Creció en una familia numerosa y modesta, pero capaz de garantizar la formación de los hijos. Su padre, Luigi, era un pequeño comerciante, y su madre, Colomba, se dedicaba enteramente al hogar y a la educación de los hijos. La pareja tuvo ocho hijos; Juan Bautista, nacido en 1839, fue el tercero. Aunque el padre era un hombre de fe, correspondió a la doña Colomba la conducción de la educación religiosa de la familia.

Desde niño, Juan Bautista mostraba deseo de amar y servir, inicialmente en su familia, pero siempre con una mirada abierta al mundo. No se sabe con certeza por qué decidió concluir sus estudios antes de ingresar en el seminario, decisión que tomó a los 18 años. El hecho es que, el 3 de octubre de 1857, su padre, Luigi Scalabrini, envió una breve carta solicitando la admisión de su hijo al seminario: “Dado que mi hijo Juan Bautista ha manifestado el deseo de seguir el camino eclesiástico, vengo a suplicar a Vuestra Excelencia que tenga la bondad de inscribirlo en el número de los clérigos del venerable Seminario Filosófico de San Abbondio; e, inclinándome humildemente, me declaro su humilde servidor”.

La semilla vocacional de Scalabrini ha germinado en el ambiente familiar y en la comunidad de fe de Fino Mornasco. Fue con la madre que aprendió a amar a Dios de modo concreto, como cuidado por los hermanos. Ya entonces aparecían los elementos que marcarían su vida vocacional: el amor a Jesús, la devoción a la Virgen, la comunión eucarística y el celo por la Iglesia de Cristo.

La semilla vocacional de Scalabrini germinó en el ambiente familiar y en la comunidad de fe de Fino Mornasco

Durante los cursos de filosofía y teología, se destacó como alumno ejemplar: dedicado, disciplinado y curioso, siendo el único en obtener la nota máxima en todas las disciplinas.
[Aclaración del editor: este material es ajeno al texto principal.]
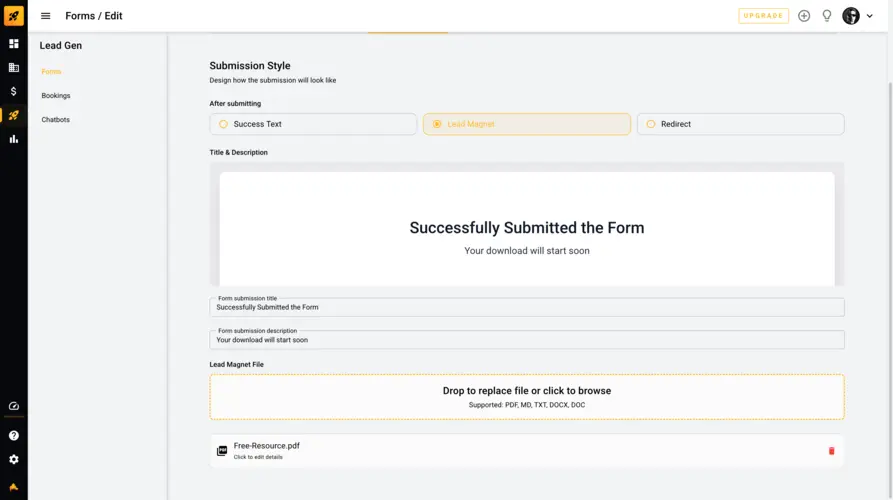Go to Chatbots in the Lead Gen menu
This screenshot has width=893, height=500.
[55, 120]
En ese período maduró su deseo misionero, alimentado por el ideal de anunciar la Palabra del Señor en tierras lejanas, especialmente en Oriente, que vislumbraba como destino posible de su futura misión.

El 30 de mayo de 1863, Scalabrini fue ordenado sacerdote, fortaleciendo aún más su vocación misionera. Recibió de su madre la bendición para evangelizar por el mundo, pero no el permiso del obispo, que lo consideraba indispensable para la diócesis de Piacenza. Obedeció con humildad, pero sin renunciar al ideal misionero. Años después, ya obispo, recordaría ese deseo al entregar la cruz misionera a cinco religiosos: “Surgieron circunstancias imprevistas, no sé si como castigo por mis pecados o por los designios ocultos de Dios; y la cruz de madera de misionero se transformó en esta de oro que llevo al pecho, la cual a menudo me hace romper en lamentos con mi Señor, porque quiso darme ésta antes que aquella”.
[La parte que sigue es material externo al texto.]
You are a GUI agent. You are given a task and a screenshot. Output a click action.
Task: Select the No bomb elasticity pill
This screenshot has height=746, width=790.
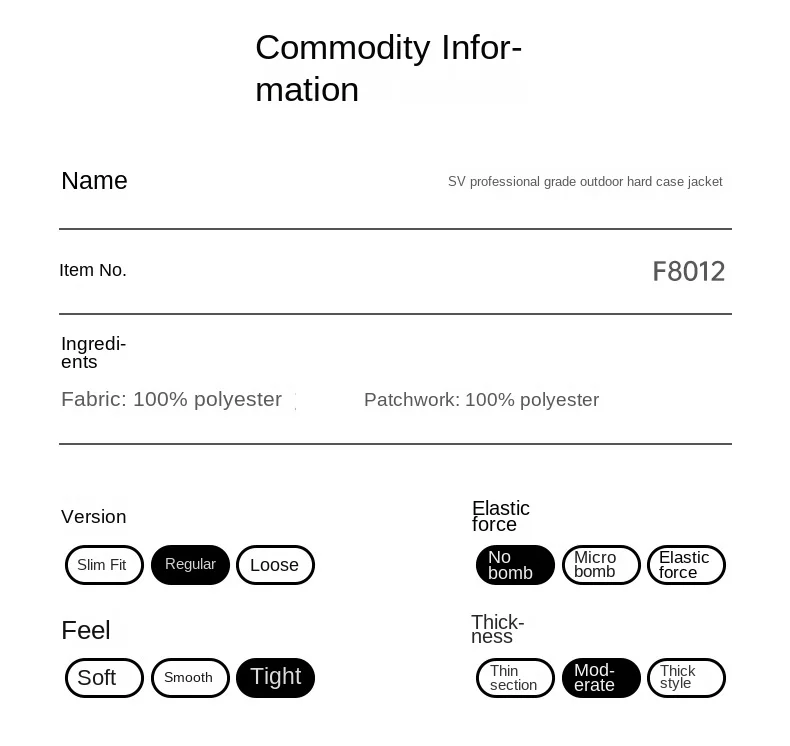[515, 565]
Como primera misión, Scalabrini fue nombrado profesor y formador en el seminario, dedicándose intensamente a los seminaristas. En aquel período de fuerte polarización entre defensores y opositores de la unificación italiana, “transigentes” e “intransigentes”, tensión que también afectó el ambiente formativo, terminó siendo transferido a la Parroquia San Bartolomé, en Como.

Como párroco, pudo vivir intensamente su sacerdocio, dedicándose sobre todo a los más pobres. Se destacan, en ese período, su empeño por la catequesis y su atención a los sordos-mudos y a los trabajadores estacionales.

San Juan Bautista Scalabrini vivió intensamente su vocación, haciéndose todo para todos.

El apogeo vocacional de Juan Bautista Scalabrini tuvo lugar el 13 de diciembre de 1875, cuando, a los 36 años, fue nombrado obispo por el Papa Pío IX. La Italia recién unificada atravesaba tiempos difíciles, pero desde Piacenza, Mons. Scalabrini respondió con fe y creatividad a los desafíos sociales y religiosos.

La oportunidad de vivir plenamente su vocación misionera surgió con el gran flujo migratorio italiano. Entre 1876 y 1905, período del episcopado de Mons. Scalabrini, unos ocho millones de italianos abandonaron el país. Frente a este fenómeno, Scalabrini fundó dos congregaciones misioneras para acompañar a sus compatriotas en las Américas.

Así, aquella vocación misionera naciente encontró finalmente su realización. En cada religioso enviado a las Américas, Mons. Scalabrini prolongaba su propia misión, convirtiéndose en misionero en sus misioneros.